Segment Start: INFORMATION PROVIDED
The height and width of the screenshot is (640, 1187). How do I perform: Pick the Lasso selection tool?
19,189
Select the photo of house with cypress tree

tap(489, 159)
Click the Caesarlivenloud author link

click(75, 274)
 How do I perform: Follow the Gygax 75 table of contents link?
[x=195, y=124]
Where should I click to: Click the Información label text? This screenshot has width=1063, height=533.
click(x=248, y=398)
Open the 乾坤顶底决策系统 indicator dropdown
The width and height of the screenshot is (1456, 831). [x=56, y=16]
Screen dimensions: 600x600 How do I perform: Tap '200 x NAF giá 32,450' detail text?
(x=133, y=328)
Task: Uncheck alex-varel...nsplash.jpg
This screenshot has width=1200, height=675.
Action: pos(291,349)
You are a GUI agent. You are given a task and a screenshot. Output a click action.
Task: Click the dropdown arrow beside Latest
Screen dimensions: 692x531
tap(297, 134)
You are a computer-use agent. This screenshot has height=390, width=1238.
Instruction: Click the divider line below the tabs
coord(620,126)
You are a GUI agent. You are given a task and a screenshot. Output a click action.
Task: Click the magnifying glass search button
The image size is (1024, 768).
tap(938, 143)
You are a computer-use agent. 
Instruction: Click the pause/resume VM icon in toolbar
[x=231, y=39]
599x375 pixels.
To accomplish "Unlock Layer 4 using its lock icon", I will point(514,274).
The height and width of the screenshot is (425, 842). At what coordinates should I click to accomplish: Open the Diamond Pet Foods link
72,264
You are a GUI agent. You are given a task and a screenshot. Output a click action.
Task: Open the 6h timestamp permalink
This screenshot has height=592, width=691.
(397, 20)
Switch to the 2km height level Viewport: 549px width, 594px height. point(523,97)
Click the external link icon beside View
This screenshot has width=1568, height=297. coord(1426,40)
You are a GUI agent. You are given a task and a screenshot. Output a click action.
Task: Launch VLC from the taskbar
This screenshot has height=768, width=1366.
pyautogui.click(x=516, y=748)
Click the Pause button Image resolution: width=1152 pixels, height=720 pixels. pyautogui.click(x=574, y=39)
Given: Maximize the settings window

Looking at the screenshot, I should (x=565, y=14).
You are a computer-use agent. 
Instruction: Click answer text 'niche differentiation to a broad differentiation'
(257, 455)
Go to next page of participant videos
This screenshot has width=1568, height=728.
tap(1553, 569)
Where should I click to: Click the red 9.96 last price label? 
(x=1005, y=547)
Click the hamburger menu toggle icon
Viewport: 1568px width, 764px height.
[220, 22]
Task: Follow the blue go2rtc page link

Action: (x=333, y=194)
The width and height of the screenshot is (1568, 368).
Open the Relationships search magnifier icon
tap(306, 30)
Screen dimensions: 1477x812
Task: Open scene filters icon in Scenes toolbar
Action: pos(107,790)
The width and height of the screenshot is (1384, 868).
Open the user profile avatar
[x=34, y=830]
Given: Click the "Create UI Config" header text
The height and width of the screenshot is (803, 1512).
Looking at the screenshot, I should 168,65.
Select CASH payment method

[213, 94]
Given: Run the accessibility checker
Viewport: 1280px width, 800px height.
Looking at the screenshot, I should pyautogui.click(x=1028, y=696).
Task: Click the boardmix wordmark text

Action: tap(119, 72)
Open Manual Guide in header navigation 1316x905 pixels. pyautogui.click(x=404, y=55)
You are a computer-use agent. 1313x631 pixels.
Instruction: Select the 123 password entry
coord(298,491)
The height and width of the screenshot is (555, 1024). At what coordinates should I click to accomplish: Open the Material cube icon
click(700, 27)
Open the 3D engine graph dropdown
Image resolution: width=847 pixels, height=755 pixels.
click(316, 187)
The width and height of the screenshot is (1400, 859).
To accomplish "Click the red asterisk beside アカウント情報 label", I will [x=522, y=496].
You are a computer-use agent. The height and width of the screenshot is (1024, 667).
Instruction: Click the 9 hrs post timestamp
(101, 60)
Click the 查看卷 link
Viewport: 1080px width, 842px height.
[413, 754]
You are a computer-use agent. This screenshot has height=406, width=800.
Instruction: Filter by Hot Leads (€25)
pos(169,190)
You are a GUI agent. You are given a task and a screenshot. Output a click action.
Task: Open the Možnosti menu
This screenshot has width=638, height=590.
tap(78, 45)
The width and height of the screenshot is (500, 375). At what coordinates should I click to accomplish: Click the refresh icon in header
Segment End: INFORMATION PROVIDED
> [PROBLEM REQUIREMENTS] Every line of the data should be output exactly as it was given.

> [EXERCISE ANSWER]
The height and width of the screenshot is (640, 1187). How do I perform: Pick the Lasso selection tool?
19,189
Select the photo of house with cypress tree

tap(489, 159)
Click the Caesarlivenloud author link

click(75, 274)
 How do I perform: Follow the Gygax 75 table of contents link?
[x=195, y=124]
Where should I click to: Click the Información label text? This screenshot has width=1063, height=533.
click(x=248, y=398)
Open the 乾坤顶底决策系统 indicator dropdown
The width and height of the screenshot is (1456, 831). [x=56, y=16]
Screen dimensions: 600x600 How do I perform: Tap '200 x NAF giá 32,450' detail text?
(x=133, y=328)
Task: Uncheck alex-varel...nsplash.jpg
This screenshot has width=1200, height=675.
Action: pos(291,349)
You are a GUI agent. You are given a task and a screenshot. Output a click action.
Task: Click the dropdown arrow beside Latest
Screen dimensions: 692x531
tap(297, 134)
You are a computer-use agent. This screenshot has height=390, width=1238.
Instruction: Click the divider line below the tabs
coord(620,126)
You are a GUI agent. You are given a task and a screenshot. Output a click action.
Task: Click the magnifying glass search button
The image size is (1024, 768).
tap(938, 143)
You are a computer-use agent. 
Instruction: Click the pause/resume VM icon in toolbar
[x=231, y=39]
599x375 pixels.
To accomplish "Unlock Layer 4 using its lock icon", I will point(514,274).
The height and width of the screenshot is (425, 842). At what coordinates should I click to accomplish: Open the Diamond Pet Foods link
72,264
You are a GUI agent. You are given a task and a screenshot. Output a click action.
Task: Open the 6h timestamp permalink
This screenshot has height=592, width=691.
(397, 20)
Switch to the 2km height level Viewport: 549px width, 594px height. point(523,97)
Click the external link icon beside View
This screenshot has width=1568, height=297. coord(1426,40)
You are a GUI agent. You are given a task and a screenshot. Output a click action.
Task: Launch VLC from the taskbar
This screenshot has height=768, width=1366.
pyautogui.click(x=516, y=748)
Click the Pause button Image resolution: width=1152 pixels, height=720 pixels. pyautogui.click(x=574, y=39)
Given: Maximize the settings window

Looking at the screenshot, I should (x=565, y=14).
You are a computer-use agent. 
Instruction: Click answer text 'niche differentiation to a broad differentiation'
(257, 455)
Go to next page of participant videos
This screenshot has width=1568, height=728.
tap(1553, 569)
Where should I click to: Click the red 9.96 last price label? 
(x=1005, y=547)
Click the hamburger menu toggle icon
Viewport: 1568px width, 764px height.
[220, 22]
Task: Follow the blue go2rtc page link

Action: (x=333, y=194)
The width and height of the screenshot is (1568, 368).
Open the Relationships search magnifier icon
tap(306, 30)
Screen dimensions: 1477x812
Task: Open scene filters icon in Scenes toolbar
Action: pos(107,790)
The width and height of the screenshot is (1384, 868).
Open the user profile avatar
[x=34, y=830]
Given: Click the "Create UI Config" header text
The height and width of the screenshot is (803, 1512).
Looking at the screenshot, I should 168,65.
Select CASH payment method

[213, 94]
Given: Run the accessibility checker
Viewport: 1280px width, 800px height.
Looking at the screenshot, I should pyautogui.click(x=1028, y=696).
Task: Click the boardmix wordmark text

Action: tap(119, 72)
Open Manual Guide in header navigation 1316x905 pixels. pyautogui.click(x=404, y=55)
You are a computer-use agent. 1313x631 pixels.
Instruction: Select the 123 password entry
coord(298,491)
The height and width of the screenshot is (555, 1024). At what coordinates should I click to accomplish: Open the Material cube icon
click(700, 27)
Open the 3D engine graph dropdown
Image resolution: width=847 pixels, height=755 pixels.
click(316, 187)
The width and height of the screenshot is (1400, 859).
To accomplish "Click the red asterisk beside アカウント情報 label", I will [x=522, y=496].
You are a computer-use agent. The height and width of the screenshot is (1024, 667).
Instruction: Click the 9 hrs post timestamp
(101, 60)
Click the 查看卷 link
Viewport: 1080px width, 842px height.
[413, 754]
You are a computer-use agent. This screenshot has height=406, width=800.
Instruction: Filter by Hot Leads (€25)
pos(169,190)
You are a GUI agent. You are given a task and a screenshot. Output a click action.
Task: Open the Možnosti menu
This screenshot has width=638, height=590.
tap(78, 45)
The width and height of the screenshot is (500, 375). At what coordinates should I click to accomplish: Click the refresh icon in header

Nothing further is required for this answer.